# STG - Straker Translations



## System (13 October 2018)

Based in New Zealand and founded in 1999, Straker Translations has established itself as a leading global technology driven translation services platform. Straker has developed a hybrid translation platform that utilises a combination of machine translation and a crowd sourced pool of freelance translators.

Straker's cloud-based platform manages the end-to-end translation process, leveraging machine translation technology (comprising both third-party owned engines and engines within Straker's platform) to create a first draft translation and subsequently matching the customer's content with one or more of the approximately 13,000 crowd-sourced human freelance translators for refinement. This process is managed using Straker's proprietary 'RAY Translation Platform' which has been developed over eight years and is an enterprise grade, end-to-end cloud-based platform. By leveraging machine translation and its big data assets, the RAY Translation Platform enables the delivery of faster and more accurate translations, lowering the time and cost to deliver versus traditional translation services.

The platform can be integrated directly into customers' systems and consists of a customer dashboard, machine translation integration and modules for assisting and managing translators.

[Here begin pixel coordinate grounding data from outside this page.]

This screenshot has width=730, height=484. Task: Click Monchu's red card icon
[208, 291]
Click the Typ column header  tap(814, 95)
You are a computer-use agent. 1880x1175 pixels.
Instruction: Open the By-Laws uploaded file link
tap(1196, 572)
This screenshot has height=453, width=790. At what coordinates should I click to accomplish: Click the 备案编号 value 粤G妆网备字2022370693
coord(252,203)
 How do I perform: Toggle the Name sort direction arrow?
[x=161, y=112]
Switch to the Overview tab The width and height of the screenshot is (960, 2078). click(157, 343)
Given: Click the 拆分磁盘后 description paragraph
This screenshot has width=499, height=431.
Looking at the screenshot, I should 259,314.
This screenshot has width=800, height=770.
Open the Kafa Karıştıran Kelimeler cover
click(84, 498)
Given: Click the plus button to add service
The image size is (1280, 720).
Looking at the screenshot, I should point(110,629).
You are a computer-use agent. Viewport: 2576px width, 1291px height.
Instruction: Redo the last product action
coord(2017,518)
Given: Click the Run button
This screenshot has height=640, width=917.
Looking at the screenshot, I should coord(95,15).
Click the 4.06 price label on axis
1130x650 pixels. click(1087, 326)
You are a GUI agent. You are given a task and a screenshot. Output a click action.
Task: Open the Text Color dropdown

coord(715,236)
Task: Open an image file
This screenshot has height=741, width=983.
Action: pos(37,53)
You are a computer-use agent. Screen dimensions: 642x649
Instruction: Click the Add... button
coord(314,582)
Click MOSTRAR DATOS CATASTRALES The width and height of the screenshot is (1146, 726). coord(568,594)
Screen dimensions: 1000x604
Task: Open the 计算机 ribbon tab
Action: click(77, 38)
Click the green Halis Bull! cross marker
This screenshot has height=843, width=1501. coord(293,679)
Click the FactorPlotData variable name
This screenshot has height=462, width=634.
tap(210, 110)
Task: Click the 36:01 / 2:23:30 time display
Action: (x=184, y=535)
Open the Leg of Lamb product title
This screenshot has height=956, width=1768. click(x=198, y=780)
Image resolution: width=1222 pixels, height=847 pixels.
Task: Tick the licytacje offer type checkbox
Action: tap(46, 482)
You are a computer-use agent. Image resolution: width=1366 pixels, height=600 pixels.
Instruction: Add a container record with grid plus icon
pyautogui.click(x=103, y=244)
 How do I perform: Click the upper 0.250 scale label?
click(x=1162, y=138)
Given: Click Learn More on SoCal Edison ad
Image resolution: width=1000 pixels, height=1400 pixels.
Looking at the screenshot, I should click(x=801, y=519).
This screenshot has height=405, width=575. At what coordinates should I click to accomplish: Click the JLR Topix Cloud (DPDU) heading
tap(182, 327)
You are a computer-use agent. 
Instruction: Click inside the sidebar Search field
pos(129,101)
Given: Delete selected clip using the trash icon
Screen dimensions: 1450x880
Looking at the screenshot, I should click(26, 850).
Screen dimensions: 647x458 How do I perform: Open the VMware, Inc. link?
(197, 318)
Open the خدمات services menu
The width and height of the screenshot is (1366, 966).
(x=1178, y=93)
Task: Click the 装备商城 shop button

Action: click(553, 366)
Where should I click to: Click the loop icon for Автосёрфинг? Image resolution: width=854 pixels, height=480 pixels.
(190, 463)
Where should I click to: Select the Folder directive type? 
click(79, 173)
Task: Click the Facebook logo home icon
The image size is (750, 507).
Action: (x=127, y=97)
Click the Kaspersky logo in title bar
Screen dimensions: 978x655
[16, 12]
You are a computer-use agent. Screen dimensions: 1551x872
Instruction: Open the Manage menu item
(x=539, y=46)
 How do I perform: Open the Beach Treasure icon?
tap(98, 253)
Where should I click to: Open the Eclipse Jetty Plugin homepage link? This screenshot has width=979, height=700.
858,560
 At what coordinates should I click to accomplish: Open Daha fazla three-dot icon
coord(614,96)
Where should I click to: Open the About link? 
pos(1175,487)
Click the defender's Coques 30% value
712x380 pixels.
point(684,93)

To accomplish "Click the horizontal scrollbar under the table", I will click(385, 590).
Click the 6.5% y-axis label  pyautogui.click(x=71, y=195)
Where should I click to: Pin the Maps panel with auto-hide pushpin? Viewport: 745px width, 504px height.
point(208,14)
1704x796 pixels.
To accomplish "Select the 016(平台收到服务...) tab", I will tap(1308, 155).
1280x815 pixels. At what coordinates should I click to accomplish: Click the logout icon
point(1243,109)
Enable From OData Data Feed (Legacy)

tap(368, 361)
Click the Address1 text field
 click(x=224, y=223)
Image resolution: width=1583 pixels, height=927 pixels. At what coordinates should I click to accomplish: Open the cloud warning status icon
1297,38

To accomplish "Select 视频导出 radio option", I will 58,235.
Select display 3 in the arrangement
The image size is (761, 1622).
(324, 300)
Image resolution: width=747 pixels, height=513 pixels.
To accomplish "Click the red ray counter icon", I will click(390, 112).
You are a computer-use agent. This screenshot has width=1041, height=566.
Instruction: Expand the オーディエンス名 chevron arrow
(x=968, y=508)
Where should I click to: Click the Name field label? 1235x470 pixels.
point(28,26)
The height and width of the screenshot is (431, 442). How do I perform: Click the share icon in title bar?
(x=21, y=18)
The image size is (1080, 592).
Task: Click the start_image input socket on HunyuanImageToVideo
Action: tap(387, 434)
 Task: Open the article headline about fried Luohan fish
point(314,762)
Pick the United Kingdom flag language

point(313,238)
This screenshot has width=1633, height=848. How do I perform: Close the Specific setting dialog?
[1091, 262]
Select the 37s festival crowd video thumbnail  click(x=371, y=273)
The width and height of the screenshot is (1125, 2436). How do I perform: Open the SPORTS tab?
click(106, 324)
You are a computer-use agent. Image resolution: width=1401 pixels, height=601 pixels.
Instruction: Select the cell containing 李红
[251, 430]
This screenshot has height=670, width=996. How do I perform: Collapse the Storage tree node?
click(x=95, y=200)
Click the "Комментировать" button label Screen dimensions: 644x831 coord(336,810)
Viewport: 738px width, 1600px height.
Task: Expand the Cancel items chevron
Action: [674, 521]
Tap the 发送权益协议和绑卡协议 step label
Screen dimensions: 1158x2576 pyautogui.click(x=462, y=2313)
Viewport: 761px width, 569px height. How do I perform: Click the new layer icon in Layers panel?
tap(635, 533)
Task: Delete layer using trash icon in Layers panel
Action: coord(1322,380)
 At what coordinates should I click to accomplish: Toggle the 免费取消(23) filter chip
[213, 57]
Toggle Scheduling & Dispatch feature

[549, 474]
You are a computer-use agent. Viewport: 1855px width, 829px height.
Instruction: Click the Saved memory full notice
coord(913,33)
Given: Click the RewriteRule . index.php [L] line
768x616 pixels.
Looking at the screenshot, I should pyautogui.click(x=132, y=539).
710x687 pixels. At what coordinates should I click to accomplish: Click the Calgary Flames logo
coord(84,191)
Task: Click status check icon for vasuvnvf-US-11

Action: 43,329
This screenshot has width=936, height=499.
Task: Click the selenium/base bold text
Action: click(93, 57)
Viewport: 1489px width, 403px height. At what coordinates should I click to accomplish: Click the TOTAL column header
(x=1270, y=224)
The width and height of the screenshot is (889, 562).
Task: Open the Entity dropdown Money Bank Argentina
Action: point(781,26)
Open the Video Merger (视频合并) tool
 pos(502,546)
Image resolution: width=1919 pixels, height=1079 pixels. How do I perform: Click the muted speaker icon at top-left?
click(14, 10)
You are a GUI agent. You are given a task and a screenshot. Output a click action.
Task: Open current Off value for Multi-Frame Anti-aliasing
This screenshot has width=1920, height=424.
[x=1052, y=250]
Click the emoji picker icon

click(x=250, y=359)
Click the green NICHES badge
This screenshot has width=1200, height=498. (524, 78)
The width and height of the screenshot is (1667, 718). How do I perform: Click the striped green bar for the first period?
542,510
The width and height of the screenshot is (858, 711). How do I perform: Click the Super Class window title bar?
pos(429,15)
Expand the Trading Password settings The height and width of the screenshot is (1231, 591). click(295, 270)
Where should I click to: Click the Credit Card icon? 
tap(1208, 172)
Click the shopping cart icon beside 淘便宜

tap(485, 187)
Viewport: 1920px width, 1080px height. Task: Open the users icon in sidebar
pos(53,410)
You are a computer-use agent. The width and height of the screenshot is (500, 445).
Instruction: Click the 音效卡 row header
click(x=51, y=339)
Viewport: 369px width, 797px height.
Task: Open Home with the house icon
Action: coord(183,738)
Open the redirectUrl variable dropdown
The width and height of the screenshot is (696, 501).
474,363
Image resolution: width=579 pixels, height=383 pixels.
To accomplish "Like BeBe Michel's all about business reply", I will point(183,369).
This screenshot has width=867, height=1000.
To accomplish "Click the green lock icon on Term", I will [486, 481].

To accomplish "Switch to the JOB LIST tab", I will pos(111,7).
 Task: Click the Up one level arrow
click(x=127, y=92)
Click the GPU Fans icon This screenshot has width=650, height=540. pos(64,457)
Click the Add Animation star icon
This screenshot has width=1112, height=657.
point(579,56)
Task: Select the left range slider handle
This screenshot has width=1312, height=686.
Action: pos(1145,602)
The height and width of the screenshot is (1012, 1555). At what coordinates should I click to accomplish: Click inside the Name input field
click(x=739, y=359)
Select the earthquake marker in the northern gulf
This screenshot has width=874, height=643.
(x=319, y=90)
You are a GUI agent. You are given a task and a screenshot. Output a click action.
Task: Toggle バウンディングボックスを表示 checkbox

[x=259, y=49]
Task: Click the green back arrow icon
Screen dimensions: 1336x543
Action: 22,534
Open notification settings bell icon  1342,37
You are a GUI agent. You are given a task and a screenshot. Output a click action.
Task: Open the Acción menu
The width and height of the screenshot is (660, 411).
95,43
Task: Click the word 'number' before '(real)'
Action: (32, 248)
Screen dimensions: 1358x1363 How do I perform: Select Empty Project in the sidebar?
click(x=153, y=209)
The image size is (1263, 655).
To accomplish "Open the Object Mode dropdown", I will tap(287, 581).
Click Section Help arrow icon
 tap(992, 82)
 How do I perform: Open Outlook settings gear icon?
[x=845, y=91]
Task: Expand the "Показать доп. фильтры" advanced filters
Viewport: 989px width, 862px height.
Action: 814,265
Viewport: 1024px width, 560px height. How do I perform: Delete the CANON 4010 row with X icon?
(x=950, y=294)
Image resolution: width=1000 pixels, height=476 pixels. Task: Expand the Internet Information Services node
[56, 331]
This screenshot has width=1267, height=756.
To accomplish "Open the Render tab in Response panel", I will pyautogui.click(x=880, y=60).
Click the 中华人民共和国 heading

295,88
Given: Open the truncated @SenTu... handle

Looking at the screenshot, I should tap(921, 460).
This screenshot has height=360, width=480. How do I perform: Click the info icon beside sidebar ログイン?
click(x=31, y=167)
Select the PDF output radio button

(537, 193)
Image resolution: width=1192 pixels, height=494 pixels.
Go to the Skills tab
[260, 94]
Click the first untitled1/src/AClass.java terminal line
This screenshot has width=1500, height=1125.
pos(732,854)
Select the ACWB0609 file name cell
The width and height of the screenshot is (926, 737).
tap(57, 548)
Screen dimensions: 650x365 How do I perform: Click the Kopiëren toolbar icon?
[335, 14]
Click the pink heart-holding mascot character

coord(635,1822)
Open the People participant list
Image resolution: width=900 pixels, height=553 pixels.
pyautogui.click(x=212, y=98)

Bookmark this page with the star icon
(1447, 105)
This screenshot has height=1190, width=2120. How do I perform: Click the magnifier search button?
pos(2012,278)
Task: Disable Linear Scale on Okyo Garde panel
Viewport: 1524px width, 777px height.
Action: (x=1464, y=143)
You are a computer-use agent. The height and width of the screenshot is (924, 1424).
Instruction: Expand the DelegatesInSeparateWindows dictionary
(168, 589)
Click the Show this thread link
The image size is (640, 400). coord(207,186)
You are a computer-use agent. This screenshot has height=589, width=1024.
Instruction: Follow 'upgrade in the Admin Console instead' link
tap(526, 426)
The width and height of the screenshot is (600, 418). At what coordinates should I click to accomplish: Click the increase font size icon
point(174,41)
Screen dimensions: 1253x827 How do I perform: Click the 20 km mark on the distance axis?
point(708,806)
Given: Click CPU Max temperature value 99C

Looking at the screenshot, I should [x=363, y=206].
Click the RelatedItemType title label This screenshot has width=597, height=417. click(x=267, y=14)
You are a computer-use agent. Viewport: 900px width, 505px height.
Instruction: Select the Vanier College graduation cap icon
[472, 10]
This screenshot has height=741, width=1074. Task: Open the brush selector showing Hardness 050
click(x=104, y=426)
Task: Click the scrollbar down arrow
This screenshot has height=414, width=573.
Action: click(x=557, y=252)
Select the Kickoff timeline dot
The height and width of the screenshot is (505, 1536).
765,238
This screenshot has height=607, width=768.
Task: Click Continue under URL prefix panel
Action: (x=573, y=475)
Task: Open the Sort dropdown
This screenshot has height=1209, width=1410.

Being a cloud-based platform, Straker has the ability to capture vast amounts of translated data sets and data on the quality and speed of the freelance translators which is unlike many of its competitors where the work undertaken by translators is not performed on a centralised platform. As Straker's translation data set grows, so does the efficiency with which Straker and the translators can operate. Unlike many of its competitors, Straker primarily charges its customers by the word but translators charge by the hour. As the efficiency of its platform increases, this advantage is reﬂected in improved economics.

In FY18, Straker provided services for approximately 8,400 customers globally with 88% of pro forma revenues sourced from outside Australia and New Zealand.

It is anticipated that STG will list on the ASX during October 2018.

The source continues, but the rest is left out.